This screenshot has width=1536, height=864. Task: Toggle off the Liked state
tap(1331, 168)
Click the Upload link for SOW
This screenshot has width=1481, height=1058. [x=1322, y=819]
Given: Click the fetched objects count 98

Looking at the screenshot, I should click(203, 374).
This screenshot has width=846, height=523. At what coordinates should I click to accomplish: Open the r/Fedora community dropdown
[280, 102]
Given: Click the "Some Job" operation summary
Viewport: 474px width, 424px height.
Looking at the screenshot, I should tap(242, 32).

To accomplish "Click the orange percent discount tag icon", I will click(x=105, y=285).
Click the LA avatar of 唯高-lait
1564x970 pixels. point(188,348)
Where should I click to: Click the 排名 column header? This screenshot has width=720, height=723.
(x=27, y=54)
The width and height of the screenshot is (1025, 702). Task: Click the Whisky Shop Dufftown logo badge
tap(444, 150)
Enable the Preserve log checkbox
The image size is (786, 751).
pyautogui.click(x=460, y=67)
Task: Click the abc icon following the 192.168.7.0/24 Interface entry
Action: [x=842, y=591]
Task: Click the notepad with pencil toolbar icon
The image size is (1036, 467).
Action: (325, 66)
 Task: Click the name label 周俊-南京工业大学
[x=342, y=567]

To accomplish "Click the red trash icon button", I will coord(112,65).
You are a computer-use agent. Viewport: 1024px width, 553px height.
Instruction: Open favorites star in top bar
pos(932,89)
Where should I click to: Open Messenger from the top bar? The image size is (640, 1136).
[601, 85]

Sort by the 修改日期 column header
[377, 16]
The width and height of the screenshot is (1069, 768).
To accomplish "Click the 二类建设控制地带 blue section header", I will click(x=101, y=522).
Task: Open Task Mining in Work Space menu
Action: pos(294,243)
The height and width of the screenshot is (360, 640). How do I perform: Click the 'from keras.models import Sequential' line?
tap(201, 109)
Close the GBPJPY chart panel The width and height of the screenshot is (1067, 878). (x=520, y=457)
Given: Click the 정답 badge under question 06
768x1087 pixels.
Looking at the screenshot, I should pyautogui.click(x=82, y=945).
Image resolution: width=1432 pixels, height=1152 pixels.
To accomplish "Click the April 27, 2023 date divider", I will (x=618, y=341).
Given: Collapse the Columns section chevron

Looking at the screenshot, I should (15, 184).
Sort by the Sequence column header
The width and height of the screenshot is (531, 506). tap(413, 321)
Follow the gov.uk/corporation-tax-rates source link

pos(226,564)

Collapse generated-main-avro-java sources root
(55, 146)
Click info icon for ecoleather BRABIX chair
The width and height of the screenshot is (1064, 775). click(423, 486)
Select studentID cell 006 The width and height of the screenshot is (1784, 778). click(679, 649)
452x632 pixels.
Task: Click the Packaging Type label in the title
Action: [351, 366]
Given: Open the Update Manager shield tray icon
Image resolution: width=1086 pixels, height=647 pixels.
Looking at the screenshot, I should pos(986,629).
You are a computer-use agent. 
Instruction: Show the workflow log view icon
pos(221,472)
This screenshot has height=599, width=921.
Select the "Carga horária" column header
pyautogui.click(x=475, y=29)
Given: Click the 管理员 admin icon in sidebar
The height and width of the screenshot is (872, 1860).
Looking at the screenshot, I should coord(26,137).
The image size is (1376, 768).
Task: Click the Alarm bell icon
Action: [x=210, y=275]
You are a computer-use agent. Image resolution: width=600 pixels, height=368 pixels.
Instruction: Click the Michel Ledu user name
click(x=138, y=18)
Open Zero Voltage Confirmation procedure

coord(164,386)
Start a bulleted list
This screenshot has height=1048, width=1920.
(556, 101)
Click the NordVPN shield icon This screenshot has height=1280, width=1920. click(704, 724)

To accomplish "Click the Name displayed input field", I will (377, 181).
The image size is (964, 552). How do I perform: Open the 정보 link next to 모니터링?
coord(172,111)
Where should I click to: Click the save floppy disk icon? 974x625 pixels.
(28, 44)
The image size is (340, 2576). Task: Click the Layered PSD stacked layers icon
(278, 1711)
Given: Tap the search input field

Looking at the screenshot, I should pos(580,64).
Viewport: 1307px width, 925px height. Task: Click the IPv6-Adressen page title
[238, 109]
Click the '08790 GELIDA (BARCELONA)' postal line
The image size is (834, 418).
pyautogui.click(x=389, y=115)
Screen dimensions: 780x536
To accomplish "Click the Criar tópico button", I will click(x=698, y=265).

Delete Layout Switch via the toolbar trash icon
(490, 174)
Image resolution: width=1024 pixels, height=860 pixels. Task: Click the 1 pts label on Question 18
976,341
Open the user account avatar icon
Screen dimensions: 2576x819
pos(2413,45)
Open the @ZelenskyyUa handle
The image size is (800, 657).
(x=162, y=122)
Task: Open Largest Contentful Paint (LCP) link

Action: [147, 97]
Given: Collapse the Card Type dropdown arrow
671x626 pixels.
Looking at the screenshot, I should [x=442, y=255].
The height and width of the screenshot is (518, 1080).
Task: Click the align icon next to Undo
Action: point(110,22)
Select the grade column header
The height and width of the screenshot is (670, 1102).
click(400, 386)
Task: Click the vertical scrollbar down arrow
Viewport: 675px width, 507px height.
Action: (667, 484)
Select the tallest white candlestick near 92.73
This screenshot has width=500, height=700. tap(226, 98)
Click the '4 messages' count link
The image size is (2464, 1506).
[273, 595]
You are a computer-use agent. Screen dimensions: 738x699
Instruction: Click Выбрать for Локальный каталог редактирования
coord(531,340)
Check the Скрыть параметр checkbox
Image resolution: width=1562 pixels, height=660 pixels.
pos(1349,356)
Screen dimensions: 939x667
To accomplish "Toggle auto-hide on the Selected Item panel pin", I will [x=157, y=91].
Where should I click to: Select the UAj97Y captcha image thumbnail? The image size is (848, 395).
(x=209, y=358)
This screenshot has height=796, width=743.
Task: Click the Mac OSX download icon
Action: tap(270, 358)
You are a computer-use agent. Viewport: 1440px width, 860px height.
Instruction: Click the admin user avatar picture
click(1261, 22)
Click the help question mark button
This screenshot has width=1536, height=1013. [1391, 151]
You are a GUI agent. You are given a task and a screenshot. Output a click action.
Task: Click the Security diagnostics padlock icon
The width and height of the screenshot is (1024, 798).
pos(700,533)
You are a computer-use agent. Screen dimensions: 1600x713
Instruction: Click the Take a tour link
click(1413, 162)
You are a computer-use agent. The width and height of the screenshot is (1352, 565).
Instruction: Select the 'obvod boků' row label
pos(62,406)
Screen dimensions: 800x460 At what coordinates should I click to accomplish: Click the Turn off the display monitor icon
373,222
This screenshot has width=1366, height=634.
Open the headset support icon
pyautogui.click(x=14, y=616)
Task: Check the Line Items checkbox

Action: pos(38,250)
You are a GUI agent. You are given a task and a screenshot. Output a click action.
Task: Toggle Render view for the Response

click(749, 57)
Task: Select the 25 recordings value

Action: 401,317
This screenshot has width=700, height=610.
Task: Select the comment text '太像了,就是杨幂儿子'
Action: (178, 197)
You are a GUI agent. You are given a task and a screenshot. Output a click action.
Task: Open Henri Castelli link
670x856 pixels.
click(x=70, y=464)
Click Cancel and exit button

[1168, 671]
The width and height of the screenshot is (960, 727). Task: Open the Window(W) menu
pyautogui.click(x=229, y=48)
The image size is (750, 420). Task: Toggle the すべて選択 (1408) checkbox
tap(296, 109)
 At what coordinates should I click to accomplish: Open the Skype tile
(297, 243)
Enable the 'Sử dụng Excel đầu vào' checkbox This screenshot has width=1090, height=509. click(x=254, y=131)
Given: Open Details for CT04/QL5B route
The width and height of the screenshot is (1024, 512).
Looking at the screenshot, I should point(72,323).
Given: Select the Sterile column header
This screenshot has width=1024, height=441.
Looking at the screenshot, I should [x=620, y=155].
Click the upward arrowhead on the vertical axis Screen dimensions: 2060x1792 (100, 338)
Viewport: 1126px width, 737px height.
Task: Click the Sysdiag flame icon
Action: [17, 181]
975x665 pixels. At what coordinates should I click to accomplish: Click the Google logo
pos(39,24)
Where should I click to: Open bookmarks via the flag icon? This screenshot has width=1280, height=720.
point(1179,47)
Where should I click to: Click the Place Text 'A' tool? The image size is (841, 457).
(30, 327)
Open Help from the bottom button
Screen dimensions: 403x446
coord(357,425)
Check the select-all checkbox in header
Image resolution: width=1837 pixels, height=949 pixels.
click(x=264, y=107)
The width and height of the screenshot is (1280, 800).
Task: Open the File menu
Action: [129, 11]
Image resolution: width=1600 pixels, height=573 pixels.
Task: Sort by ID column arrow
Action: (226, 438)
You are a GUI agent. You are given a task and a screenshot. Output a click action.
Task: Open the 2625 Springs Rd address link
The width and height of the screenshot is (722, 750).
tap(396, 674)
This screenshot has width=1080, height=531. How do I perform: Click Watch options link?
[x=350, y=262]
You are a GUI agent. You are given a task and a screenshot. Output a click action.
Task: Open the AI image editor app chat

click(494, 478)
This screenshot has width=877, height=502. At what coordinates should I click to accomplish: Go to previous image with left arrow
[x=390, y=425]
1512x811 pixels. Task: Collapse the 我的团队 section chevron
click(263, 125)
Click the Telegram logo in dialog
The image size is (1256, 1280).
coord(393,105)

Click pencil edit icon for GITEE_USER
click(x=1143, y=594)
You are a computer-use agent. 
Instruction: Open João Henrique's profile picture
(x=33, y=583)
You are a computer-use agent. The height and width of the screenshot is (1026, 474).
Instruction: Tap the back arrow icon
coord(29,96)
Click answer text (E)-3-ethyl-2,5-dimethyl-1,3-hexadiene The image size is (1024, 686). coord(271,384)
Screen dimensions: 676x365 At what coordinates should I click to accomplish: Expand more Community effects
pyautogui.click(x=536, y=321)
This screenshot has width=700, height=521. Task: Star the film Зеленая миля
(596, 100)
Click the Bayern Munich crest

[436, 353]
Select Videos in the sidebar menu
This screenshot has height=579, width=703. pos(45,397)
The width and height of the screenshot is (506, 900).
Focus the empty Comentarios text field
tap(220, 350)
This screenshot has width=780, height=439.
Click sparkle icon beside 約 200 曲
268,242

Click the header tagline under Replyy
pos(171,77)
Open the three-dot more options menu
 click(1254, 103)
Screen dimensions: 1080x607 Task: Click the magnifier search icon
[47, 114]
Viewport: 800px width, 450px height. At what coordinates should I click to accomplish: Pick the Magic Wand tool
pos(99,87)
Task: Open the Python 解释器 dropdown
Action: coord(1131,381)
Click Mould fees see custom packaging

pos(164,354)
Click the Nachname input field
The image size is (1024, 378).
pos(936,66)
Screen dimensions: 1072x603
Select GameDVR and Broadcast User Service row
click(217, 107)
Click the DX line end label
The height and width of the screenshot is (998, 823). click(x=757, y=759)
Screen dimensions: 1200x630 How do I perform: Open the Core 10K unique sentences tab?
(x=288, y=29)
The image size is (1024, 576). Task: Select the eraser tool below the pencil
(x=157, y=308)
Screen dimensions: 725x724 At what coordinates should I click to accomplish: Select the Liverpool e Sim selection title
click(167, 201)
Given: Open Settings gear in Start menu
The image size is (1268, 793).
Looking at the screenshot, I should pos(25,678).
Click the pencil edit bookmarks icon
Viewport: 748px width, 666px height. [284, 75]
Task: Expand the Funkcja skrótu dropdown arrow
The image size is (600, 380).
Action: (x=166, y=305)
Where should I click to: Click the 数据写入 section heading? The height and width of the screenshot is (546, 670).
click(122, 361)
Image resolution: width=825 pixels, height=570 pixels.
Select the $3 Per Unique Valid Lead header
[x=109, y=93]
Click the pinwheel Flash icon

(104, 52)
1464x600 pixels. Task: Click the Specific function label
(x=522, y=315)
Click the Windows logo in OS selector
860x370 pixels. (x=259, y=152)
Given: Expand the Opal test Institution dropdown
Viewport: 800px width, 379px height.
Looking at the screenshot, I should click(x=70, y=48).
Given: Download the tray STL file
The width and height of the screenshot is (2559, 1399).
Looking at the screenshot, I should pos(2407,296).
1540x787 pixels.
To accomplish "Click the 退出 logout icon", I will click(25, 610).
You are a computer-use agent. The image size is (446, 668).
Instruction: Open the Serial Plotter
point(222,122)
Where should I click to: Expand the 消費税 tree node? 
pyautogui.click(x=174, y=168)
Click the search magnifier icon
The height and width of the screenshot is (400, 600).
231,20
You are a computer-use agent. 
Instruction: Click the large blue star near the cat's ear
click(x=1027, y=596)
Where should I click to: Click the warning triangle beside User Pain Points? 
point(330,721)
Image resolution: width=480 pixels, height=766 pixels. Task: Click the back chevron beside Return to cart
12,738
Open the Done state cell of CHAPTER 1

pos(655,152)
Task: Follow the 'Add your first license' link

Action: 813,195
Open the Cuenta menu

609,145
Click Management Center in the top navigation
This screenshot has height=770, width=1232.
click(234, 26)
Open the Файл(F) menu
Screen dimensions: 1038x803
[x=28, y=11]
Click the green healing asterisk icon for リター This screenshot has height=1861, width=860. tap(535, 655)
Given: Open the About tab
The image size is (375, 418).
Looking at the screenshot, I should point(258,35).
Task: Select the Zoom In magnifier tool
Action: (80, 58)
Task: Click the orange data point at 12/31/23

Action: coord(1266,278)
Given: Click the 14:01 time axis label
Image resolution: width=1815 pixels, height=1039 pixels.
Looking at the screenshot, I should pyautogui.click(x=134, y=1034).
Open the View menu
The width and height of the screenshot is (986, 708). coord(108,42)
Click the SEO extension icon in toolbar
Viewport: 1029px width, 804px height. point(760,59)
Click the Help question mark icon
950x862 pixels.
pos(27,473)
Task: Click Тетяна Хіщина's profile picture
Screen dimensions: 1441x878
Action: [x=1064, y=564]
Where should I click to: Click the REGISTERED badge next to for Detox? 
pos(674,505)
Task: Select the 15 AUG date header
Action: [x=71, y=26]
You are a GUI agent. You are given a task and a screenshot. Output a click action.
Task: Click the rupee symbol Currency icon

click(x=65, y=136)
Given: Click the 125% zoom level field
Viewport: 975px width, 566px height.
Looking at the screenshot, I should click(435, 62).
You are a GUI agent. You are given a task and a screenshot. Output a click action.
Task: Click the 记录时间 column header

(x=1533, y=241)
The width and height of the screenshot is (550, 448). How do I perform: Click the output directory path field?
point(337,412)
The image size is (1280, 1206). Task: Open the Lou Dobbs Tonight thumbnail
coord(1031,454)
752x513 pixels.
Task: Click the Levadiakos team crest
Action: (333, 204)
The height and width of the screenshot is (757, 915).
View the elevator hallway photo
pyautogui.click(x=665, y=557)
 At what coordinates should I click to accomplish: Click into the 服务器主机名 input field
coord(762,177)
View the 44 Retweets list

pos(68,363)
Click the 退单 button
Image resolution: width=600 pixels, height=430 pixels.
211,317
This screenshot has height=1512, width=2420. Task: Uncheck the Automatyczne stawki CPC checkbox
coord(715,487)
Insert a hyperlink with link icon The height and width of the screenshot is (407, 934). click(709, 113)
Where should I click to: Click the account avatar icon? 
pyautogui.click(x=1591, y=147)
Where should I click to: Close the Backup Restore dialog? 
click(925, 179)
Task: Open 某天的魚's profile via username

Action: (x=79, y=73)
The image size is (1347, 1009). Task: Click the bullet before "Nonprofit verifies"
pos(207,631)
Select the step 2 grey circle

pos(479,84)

──────────

● Aim of the exercise: Copy all lines above containing the string "computer".

● Answer to the exercise:
You are a computer-use agent. Viewport: 1024px width, 553px height.
You are a computer-use agent. 
You are a computer-use agent. Image resolution: width=600 pixels, height=368 pixels.
You are a computer-use agent. Screen dimensions: 738x699
You are a computer-use agent. Viewport: 1440px width, 860px height.
You are a computer-use agent. Screen dimensions: 1600x713
You are a computer-use agent. The width and height of the screenshot is (1352, 565).
You are a computer-use agent. 
You are a computer-use agent. The height and width of the screenshot is (1026, 474).
You are a computer-use agent. The image size is (446, 668).
You are a computer-use agent. 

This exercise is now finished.